Well--it snowed last night, and again this evening. 19th of April. The daffodils are out in their glory, defying the snow and gloom like spots of sunshine, though. Hooray for them!

Wow, Google is a powerful tool. This is not an ad. I was thinking about a phrase I read in a book about 25 years ago, and couldn't quite remember where I read it or who the author might be. So I googled it. I guessed it was from Francis Schaeffer, and the key words were "science" and "gamesmanship". Lo and behold, first line of the search returned the quote from one of his books, and when I clicked on the link, it took me to the page with the keywords in yellow highlight. Whew, this is almost scary. In rereading the passage, I realized that I now understand what Schaeffer was saying much more than when I first read it. It was actually around 30 years ago that I read the book, "The Church at the End of the 20th Century", and I find his writing much more comprehensible now than I did then. It makes me wonder what I had been thinking about up to that time, if anything, that I understood so little and so superficially what he was saying--I was in my late 20's at the time, and should have had the intellectual maturity to absorb much more. It occurs to me yet again what a pilgrimage I've been on for the last 30 years.

The quote was taken from Schaeffer's account of when he was addressing a gathering in the UK. A young man from the scientific world stood up, and said to him, "Sir, what you don't understand is how much the scientific enterprise is only the upper middle class doing science as a form of gamesmanship." Schaeffer's comment was, "I am sure he is right."

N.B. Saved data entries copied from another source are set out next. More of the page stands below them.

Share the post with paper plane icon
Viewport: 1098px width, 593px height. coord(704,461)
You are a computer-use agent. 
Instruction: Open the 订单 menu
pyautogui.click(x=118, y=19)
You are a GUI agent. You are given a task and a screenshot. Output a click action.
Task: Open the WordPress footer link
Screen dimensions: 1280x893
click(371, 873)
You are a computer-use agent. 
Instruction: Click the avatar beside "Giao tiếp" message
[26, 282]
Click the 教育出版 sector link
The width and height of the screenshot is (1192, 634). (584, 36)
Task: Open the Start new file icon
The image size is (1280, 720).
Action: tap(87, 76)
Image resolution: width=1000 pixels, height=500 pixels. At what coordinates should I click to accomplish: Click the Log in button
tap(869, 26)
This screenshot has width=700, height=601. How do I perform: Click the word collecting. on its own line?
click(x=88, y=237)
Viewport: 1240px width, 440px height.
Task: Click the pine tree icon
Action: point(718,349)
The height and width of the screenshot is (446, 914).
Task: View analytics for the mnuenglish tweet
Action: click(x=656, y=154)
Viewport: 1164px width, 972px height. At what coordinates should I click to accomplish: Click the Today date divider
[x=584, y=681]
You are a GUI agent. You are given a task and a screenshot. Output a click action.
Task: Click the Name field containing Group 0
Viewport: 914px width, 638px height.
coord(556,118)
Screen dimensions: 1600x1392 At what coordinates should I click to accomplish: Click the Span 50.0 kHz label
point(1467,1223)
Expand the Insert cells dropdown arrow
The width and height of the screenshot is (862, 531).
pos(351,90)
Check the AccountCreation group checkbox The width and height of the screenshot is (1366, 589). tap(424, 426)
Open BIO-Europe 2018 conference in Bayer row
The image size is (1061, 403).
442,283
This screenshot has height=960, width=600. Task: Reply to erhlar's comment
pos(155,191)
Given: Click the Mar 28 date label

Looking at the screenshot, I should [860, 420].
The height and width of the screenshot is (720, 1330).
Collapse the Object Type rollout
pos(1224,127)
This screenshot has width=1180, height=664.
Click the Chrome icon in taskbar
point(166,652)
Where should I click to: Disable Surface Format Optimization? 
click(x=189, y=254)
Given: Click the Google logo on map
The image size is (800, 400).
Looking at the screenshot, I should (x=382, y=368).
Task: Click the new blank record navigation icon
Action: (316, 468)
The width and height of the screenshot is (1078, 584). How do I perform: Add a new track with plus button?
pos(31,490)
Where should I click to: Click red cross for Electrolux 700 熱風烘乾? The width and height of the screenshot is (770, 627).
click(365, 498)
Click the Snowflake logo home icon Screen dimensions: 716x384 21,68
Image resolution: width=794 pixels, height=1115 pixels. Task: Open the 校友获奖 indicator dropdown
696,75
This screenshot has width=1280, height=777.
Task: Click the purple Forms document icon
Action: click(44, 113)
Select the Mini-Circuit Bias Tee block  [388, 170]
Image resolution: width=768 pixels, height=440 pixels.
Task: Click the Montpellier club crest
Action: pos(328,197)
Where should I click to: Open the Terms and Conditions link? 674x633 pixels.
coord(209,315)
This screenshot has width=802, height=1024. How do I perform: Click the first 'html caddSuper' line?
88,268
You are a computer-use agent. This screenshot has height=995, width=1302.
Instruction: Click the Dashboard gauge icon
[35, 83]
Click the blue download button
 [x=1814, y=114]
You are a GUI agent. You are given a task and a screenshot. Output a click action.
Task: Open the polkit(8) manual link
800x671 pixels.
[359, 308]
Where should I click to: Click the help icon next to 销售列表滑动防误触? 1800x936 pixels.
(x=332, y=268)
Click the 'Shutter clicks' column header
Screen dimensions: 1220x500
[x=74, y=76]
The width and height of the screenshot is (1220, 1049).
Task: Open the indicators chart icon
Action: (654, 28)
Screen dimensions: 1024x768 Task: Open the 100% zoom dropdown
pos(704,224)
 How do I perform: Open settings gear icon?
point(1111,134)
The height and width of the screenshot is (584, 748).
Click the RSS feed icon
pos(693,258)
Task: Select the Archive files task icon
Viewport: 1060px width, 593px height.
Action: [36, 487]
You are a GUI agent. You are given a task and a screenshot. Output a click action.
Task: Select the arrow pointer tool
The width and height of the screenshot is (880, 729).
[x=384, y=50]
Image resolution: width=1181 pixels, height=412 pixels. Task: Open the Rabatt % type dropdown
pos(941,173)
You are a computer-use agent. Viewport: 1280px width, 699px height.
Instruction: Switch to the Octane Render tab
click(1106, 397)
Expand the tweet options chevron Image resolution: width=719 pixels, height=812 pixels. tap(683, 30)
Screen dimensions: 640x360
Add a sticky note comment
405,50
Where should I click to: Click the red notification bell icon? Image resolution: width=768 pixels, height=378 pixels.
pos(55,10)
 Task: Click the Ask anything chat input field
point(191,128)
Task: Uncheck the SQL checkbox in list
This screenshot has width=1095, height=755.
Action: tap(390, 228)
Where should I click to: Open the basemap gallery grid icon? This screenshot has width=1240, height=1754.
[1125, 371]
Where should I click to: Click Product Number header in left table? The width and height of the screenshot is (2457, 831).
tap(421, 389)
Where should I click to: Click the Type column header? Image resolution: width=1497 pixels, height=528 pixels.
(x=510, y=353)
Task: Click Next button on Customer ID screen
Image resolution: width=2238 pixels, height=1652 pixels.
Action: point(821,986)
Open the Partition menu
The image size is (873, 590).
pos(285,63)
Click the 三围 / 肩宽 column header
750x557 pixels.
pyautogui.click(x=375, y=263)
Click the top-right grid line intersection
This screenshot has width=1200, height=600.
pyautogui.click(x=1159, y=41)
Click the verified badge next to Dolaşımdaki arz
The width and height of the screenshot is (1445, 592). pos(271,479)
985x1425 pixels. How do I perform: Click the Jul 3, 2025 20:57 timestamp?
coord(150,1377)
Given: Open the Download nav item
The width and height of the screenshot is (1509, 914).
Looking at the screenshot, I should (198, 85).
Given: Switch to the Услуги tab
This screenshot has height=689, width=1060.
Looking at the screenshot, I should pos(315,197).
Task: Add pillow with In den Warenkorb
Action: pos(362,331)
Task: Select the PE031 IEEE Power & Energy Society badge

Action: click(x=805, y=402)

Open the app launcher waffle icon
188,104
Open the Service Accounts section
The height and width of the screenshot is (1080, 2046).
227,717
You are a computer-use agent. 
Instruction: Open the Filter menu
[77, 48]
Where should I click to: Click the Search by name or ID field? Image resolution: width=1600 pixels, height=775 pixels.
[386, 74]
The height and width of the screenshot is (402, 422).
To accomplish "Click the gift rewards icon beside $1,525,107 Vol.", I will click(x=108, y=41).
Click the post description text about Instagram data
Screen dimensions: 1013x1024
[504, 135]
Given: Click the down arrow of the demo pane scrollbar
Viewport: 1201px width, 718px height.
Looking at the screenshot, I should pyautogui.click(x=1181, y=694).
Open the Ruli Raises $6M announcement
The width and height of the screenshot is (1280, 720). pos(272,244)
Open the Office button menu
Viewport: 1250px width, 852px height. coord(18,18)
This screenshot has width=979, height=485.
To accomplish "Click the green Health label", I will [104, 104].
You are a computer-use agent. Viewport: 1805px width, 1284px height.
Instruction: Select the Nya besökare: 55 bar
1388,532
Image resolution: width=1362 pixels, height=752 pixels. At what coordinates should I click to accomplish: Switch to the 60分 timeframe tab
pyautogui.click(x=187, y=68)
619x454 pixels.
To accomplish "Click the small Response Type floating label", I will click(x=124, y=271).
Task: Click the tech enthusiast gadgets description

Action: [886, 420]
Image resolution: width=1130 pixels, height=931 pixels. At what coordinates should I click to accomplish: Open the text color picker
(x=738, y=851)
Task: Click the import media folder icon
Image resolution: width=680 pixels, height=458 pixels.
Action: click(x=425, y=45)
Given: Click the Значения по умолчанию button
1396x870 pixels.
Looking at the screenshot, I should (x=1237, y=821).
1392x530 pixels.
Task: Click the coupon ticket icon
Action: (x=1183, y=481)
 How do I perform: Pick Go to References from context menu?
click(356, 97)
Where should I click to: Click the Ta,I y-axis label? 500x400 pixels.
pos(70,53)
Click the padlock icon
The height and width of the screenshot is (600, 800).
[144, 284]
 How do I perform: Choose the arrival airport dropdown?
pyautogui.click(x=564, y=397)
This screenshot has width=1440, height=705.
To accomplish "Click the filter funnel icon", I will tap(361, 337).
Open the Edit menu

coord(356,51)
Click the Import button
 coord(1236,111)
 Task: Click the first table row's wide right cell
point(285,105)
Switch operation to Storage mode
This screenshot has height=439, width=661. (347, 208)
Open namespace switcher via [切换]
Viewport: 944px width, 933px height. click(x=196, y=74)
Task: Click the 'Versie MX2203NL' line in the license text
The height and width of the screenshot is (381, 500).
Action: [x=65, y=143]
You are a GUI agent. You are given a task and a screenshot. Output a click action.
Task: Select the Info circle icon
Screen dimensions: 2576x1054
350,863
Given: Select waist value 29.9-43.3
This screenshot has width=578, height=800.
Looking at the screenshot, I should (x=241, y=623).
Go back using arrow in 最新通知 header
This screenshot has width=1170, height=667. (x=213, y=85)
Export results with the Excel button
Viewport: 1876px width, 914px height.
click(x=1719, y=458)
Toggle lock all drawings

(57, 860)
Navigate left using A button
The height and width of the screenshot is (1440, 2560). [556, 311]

At the time, I had recently resigned from my job as a hydrogeologist with the state of Montana to pursue a completely different career path. The young man's statement made a particular impression on me at the time because it rang so true with my own experience. Schaeffer's point was that modern man has lost any expectation that he will discover truth, that truth, if it exists at all, is unfindable. This attitude exists even within the scientific community, and has reduced the search for truth in science to the search for statistical averages. A really good read, even for those who may disagree with Mr. Schaeffer's theology, or even with theology in general.